Sharing Anthem Singing: Game 41 in Hickory

Several weeks before the tour began, I received a message from the Hickory Crawdads requesting that, if possible, I shift the date for my appearance there.  I checked with several other teams in North Carolina where I was scheduled to perform during that week and learned that it would not be possible to change any of their dates to accommodate the Crawdads’ request. 
The Crawdads’ problem—and now mine—was this: The Monday morning game in Hickory would be the team’s school day promotion during the final week of classes before summer vacation.  The team expected about 20 elementary and middle schools to send busloads of students to the late morning game. 
While the Crawdads indicated that they would like to honor their commitment to me, they also wanted to feature a local school group to perform the anthem.  From nearby Newton in Catawba County, the Balls Creek Elementary School chorus stood ready to sing.  The students at Balls Creek have a tradition of community involvement and social responsibility that is remarkable.  In the past decade, they have raised over $100K for the American Heart Association in their annual Jump Rope for Heart event.
Not wanting to break the hearts of these fourth-, fifth-, and sixth-graders, I suggested to the Crawdads that the choir join me in singing the anthem.  The school’s music director, Jennifer McNeely, was quite pleased to have us share the opportunity to sing the anthem for the game.  For the first and only time on my tour, then, I was able to count on support from good singers who knew the words.

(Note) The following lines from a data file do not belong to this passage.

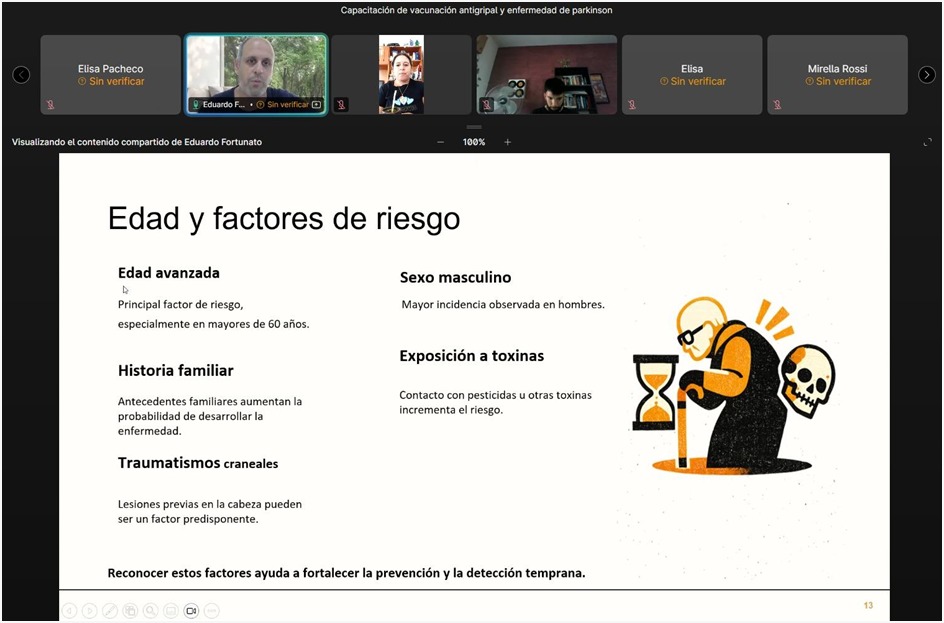Toggle the camera icon in slideshow toolbar
The width and height of the screenshot is (944, 623).
[x=191, y=611]
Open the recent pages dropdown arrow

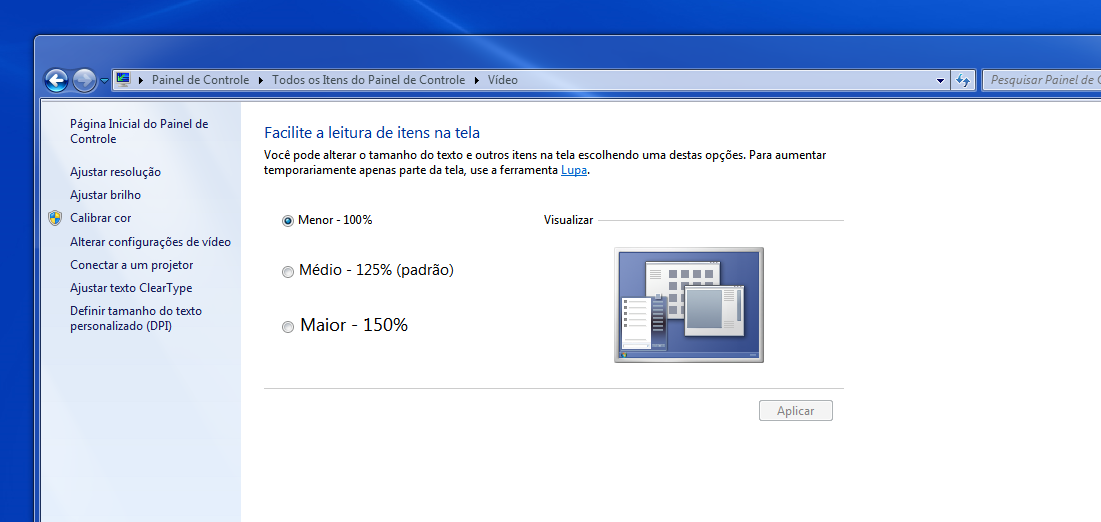[104, 81]
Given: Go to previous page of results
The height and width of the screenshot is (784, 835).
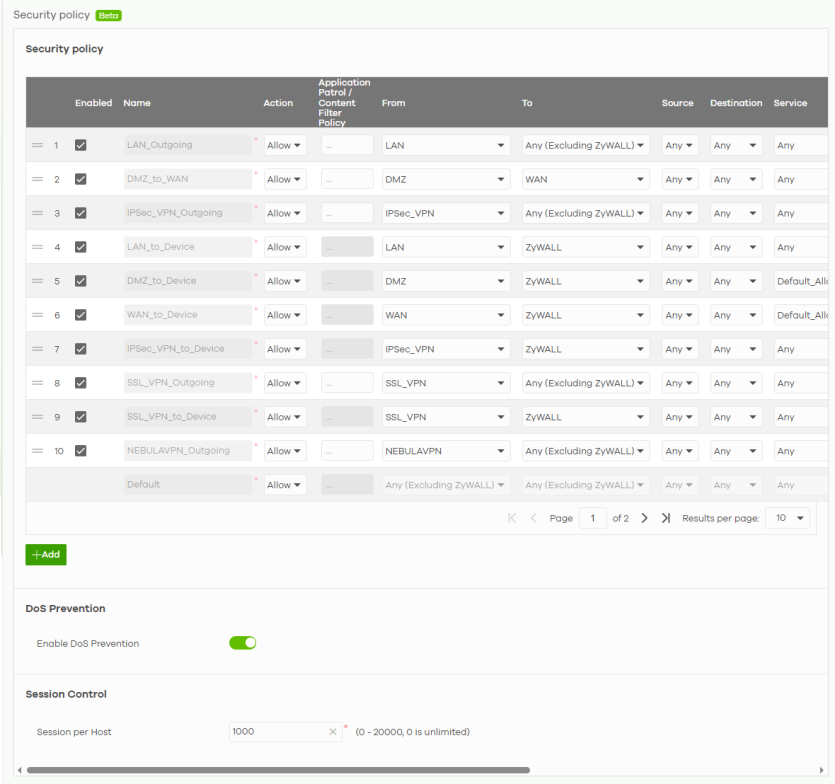Looking at the screenshot, I should coord(533,519).
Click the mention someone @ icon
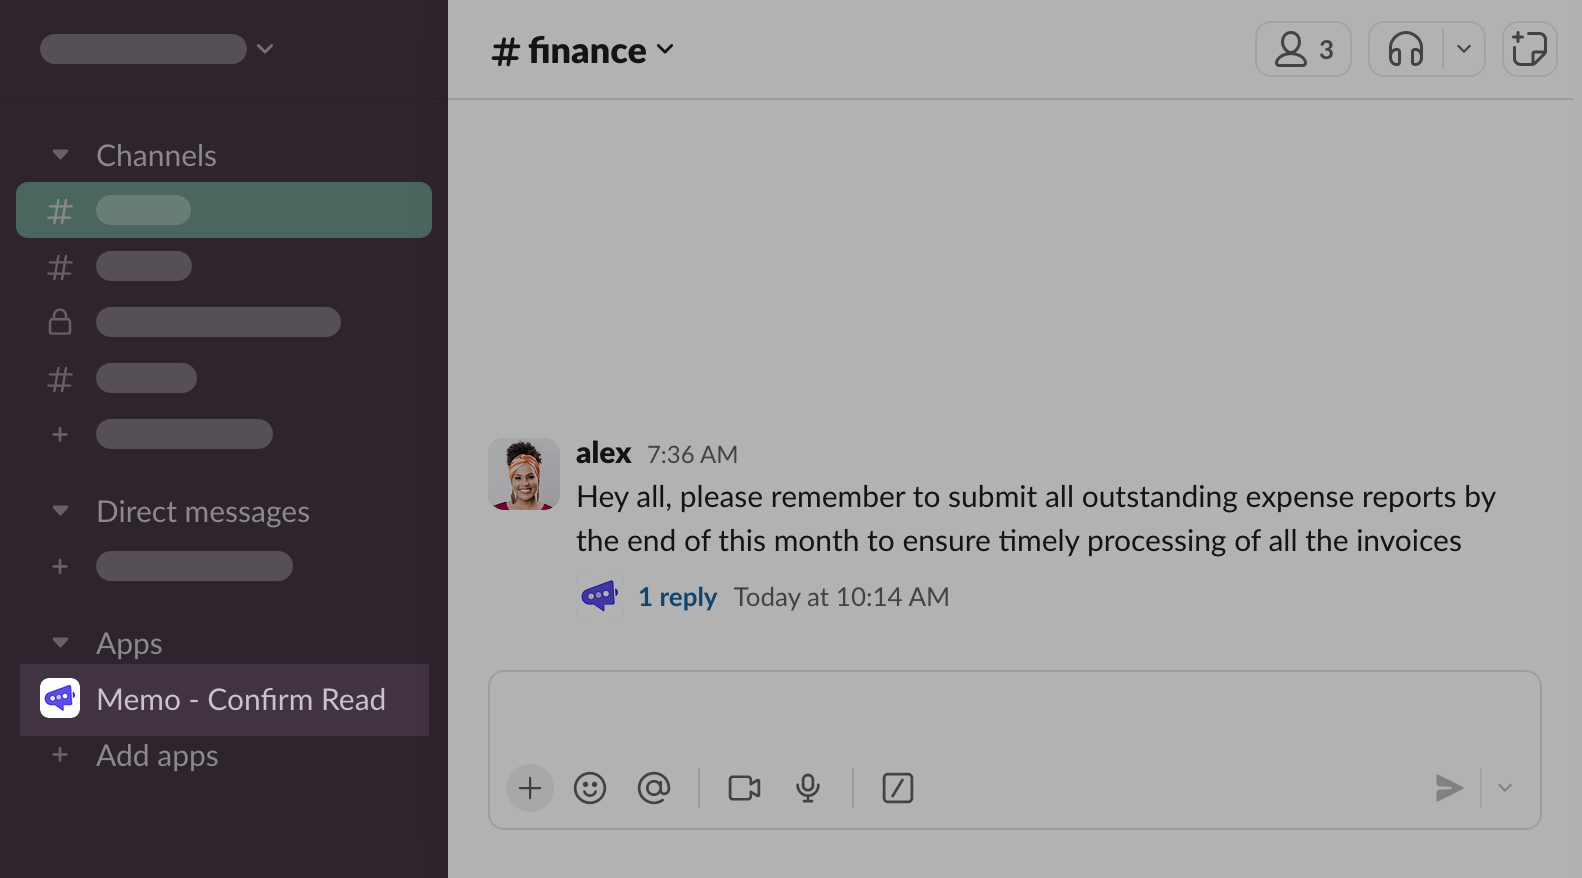Viewport: 1582px width, 878px height. (x=654, y=788)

Before the game, Conrad the Crawdads’ mascot also enjoyed interacting with members of the choir, giving them high-five hand slaps after he had teased the school librarian while she was taking their picture.  Thankfully, he didn’t try to harmonize with them using his crustacean voice.
Conrad the Crawdad gives the Balls Creek librarian claw ears.

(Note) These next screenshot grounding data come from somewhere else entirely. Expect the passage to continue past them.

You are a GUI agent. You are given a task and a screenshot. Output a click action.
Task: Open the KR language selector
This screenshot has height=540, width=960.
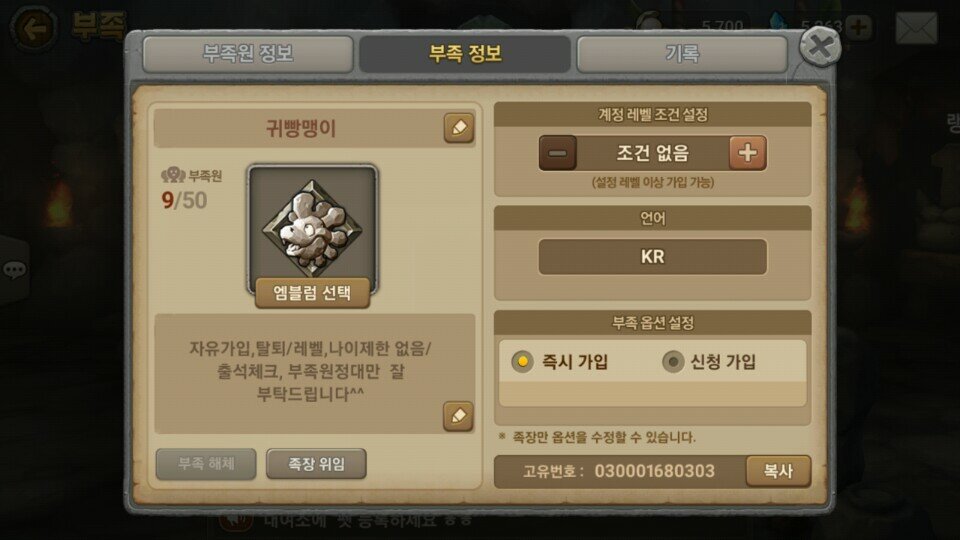pyautogui.click(x=653, y=257)
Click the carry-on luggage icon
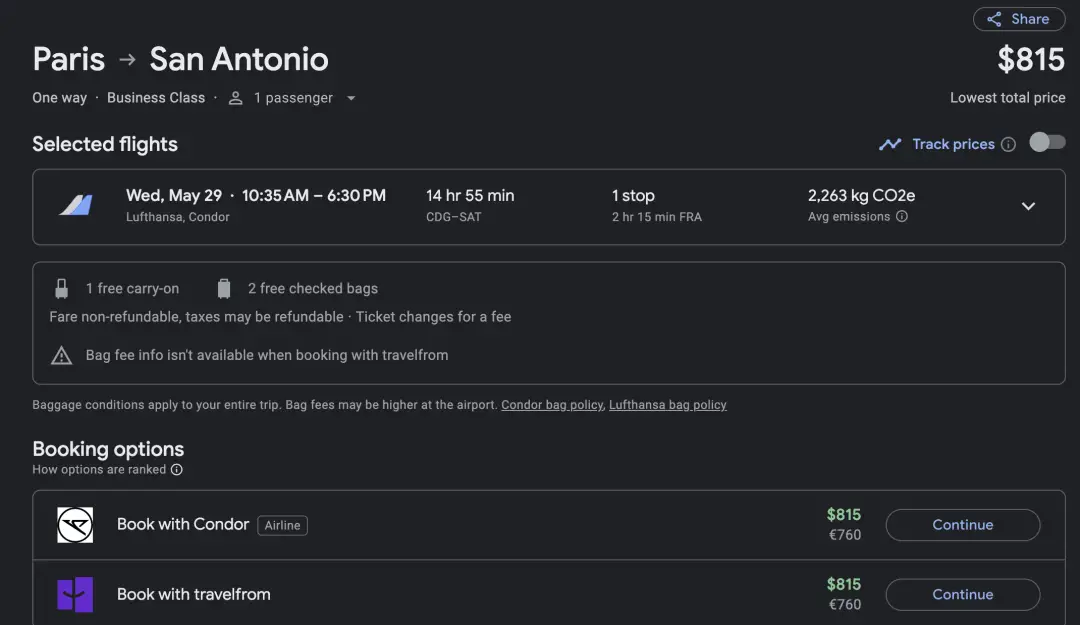The height and width of the screenshot is (625, 1080). 62,289
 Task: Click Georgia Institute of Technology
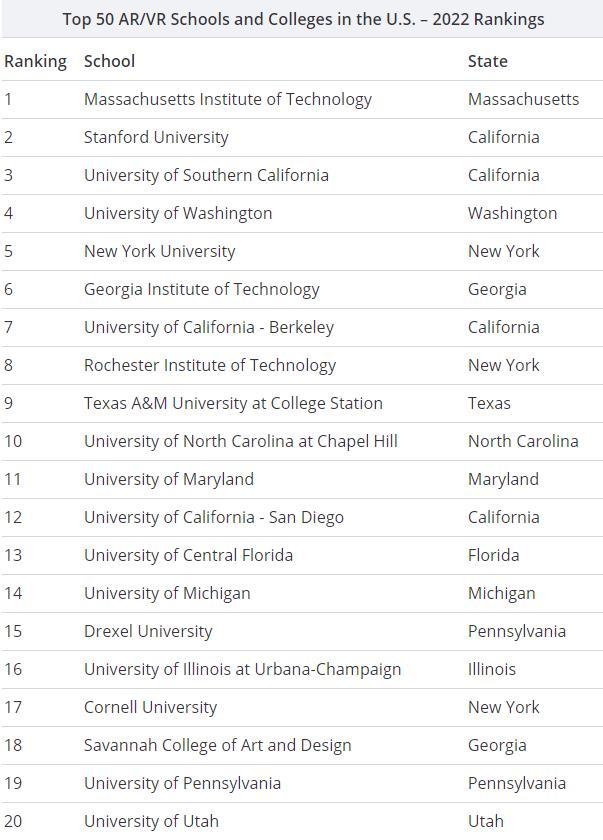tap(201, 289)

Then Conrad hand-slaps the chorus members.
The Balls Creek schoolmates created quite an enthusiastic climate for us.  They cheered and clapped when the choir was introduced, and although the microphones had trouble picking up their joyful sounds, it was apparent that they are excellent musicians.  And most of the students standing in the bleachers joined with us in singing our allegiance.
A measure of fan enthusiasm.
Although baseball has historically been quite popular in North Carolina, Hickory’s fielding of a professional team is a relatively recent development.  Prior to 1993, the team had played in Gastonia and had been affiliated with the Texas Rangers.   In that year a group of citizens in Hickory succeeded in relocating and renaming the team, in part by constructing the L. P. Franz Stadium, which is named for two of the civic leaders and baseball lovers.  The community’s enthusiastic support of the team is evident in the ballpark, not merely by the presence of the fans but also by the number of local advertisements on the outfield wall.  The right field alone displays more than thirty billboard ads.

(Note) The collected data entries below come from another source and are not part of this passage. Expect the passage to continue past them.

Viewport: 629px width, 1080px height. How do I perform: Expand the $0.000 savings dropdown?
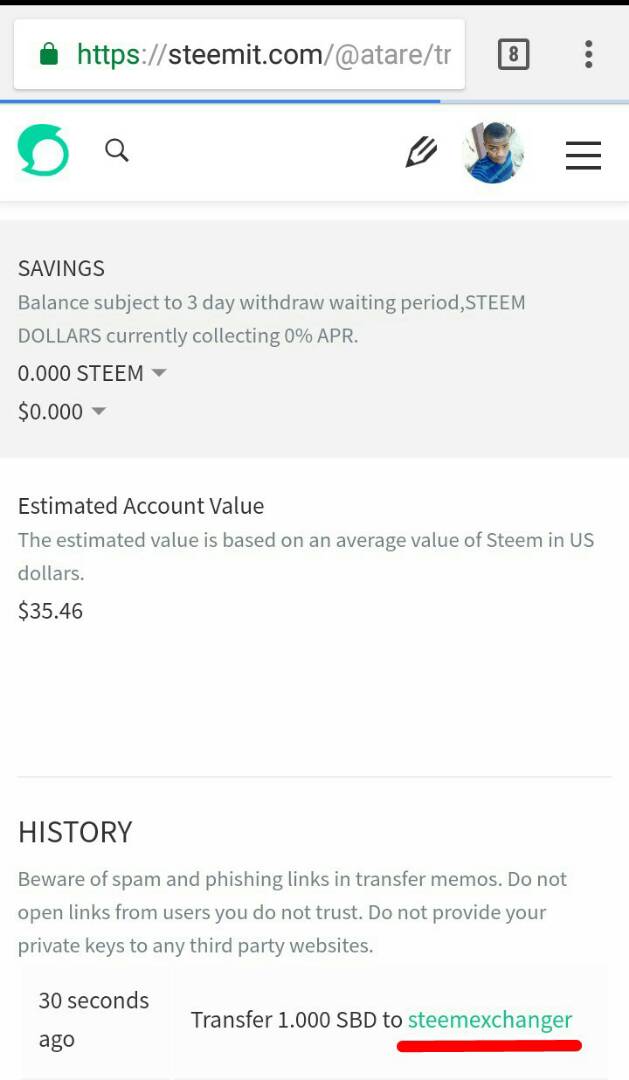(98, 411)
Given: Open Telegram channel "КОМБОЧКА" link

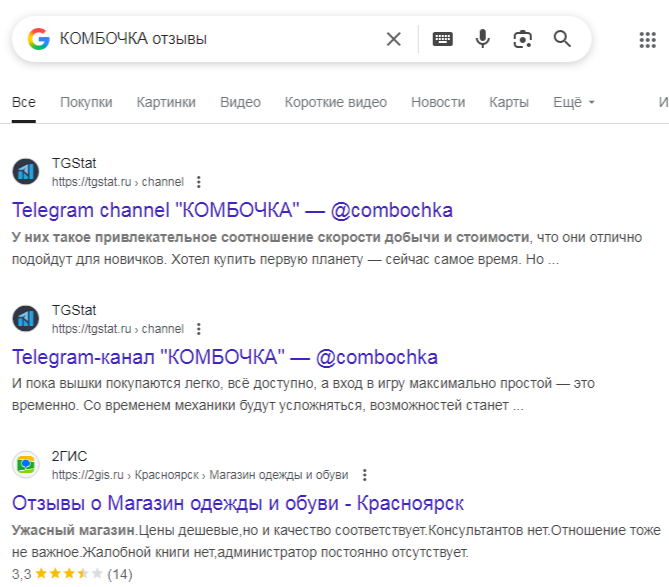Looking at the screenshot, I should point(232,210).
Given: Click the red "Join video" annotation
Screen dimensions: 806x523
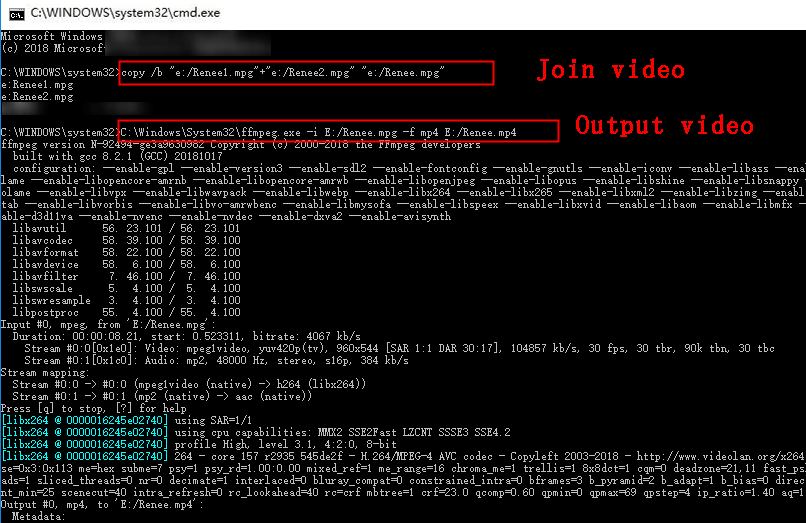Looking at the screenshot, I should click(610, 70).
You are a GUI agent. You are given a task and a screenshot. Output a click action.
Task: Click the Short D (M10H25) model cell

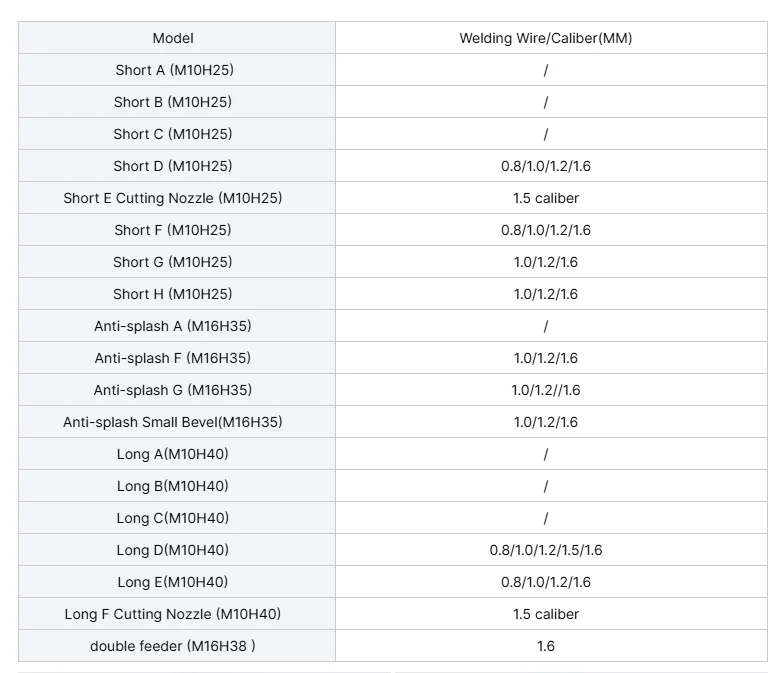177,166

Right field's display of local ads.

The first hit.
Two pre-game ceremonies also were distinct at Hickory.  Unlike other ballparks, there were no first pitches, a practice that has expanded at so many ballparks that it now often includes half a dozen or more “first” pitches, making that phrase an oxymoron.  Instead of tossing a pitch toward home plate, a child was offered the chance to crush the first hit by smacking a ball off a tee near the Crawdads’ dugout.  And another child was given the chance to paint home plate white.  Under the supervision of the groundskeeper, then, the official painter for the day could complete the final act of field preparation. 
Preparing home plate.
When Hickory's lead-off hitter stepped into the batters box, the children began the rhythmic chanting and clapping of a pep rally: “Let’s go Crawdads.”  Clap, clap, clap, clap.  “Let’s go Crawdads.”  Clap, clap, clap, clap.  Amplified by the tiered formation of the seats and the hard surfaces of the stands, the enthusiastic noise encouraged the Crawdads, who scored early and often.  To the delight of all the fans, Hickory built a ten-run lead before settling for a 10-3 victory over the Lakewood BlueClaws.